**Aim of the exercise**. Each entry below should be printed exactly, with every image left out.

**Supplied data**.
────────────────

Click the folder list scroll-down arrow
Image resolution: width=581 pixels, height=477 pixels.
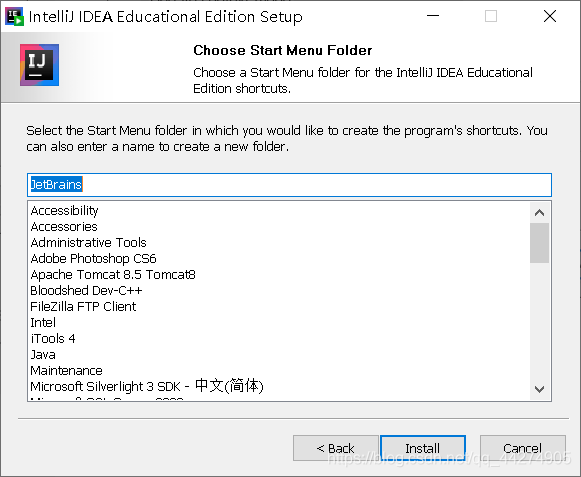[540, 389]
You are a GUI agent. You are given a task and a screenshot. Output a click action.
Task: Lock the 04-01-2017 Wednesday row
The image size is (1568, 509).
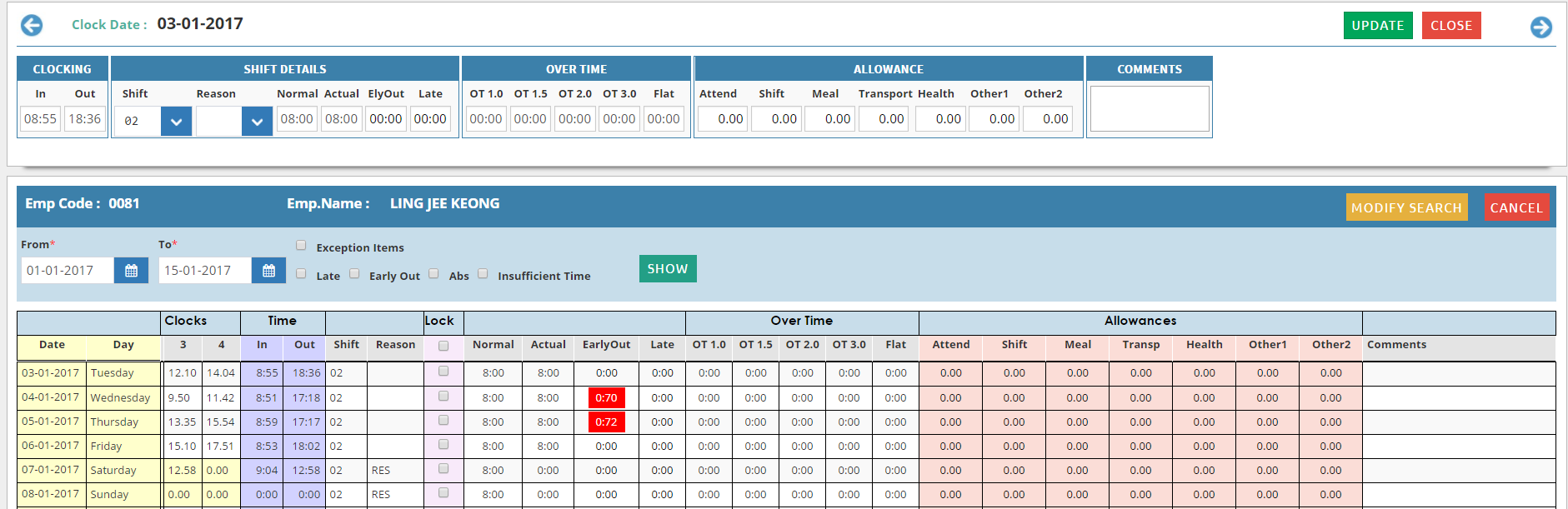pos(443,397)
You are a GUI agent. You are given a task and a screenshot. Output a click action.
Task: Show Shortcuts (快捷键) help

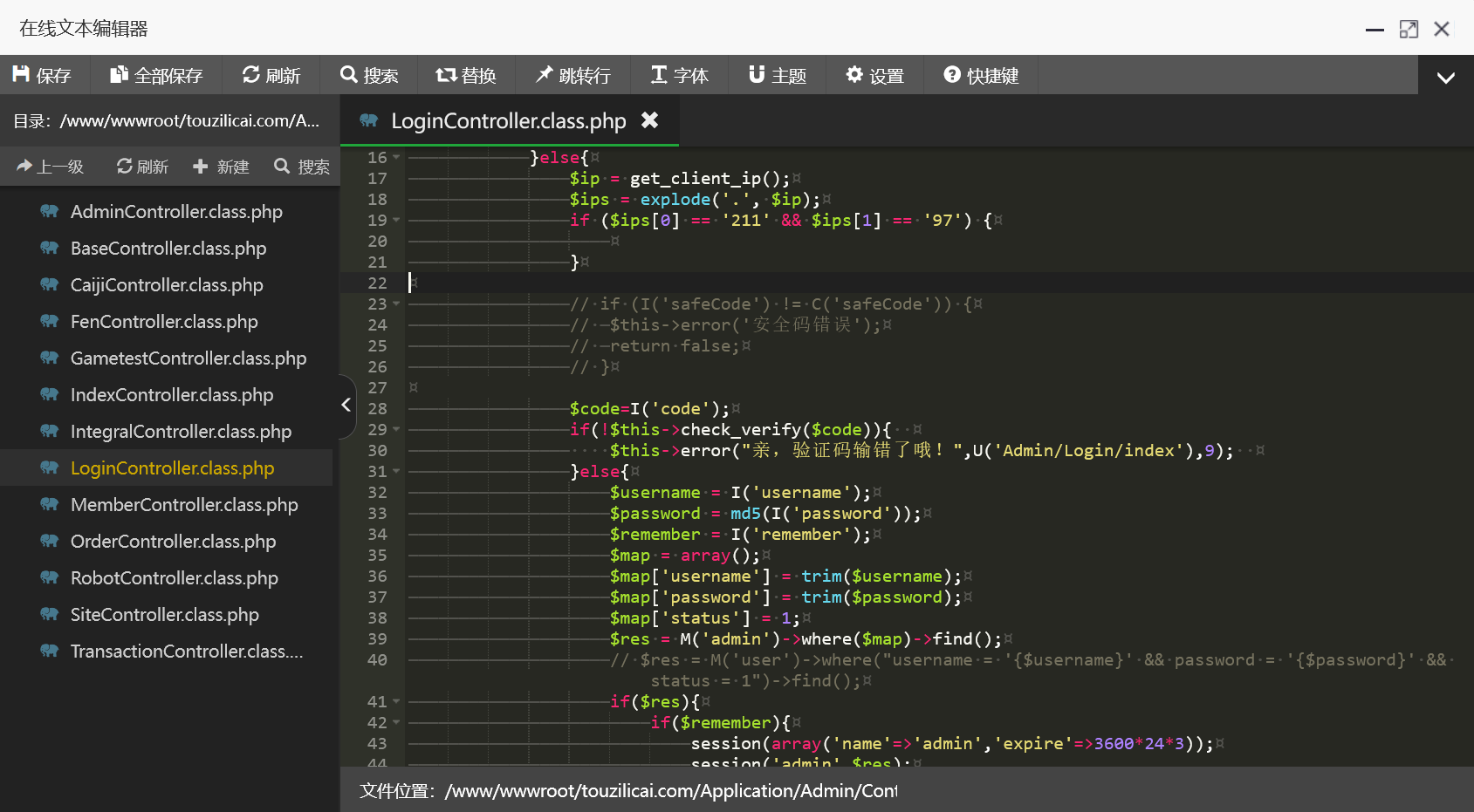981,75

────────────────

**Worked solution**.
Click the folder list scroll-down arrow
Image resolution: width=581 pixels, height=477 pixels.
[540, 389]
You are a GUI agent. You are given a task and a screenshot. Output a click action.
Task: Lock the 04-01-2017 Wednesday row
The image size is (1568, 509).
pos(443,397)
You are a GUI agent. You are given a task and a screenshot. Output a click action.
Task: Show Shortcuts (快捷键) help

981,75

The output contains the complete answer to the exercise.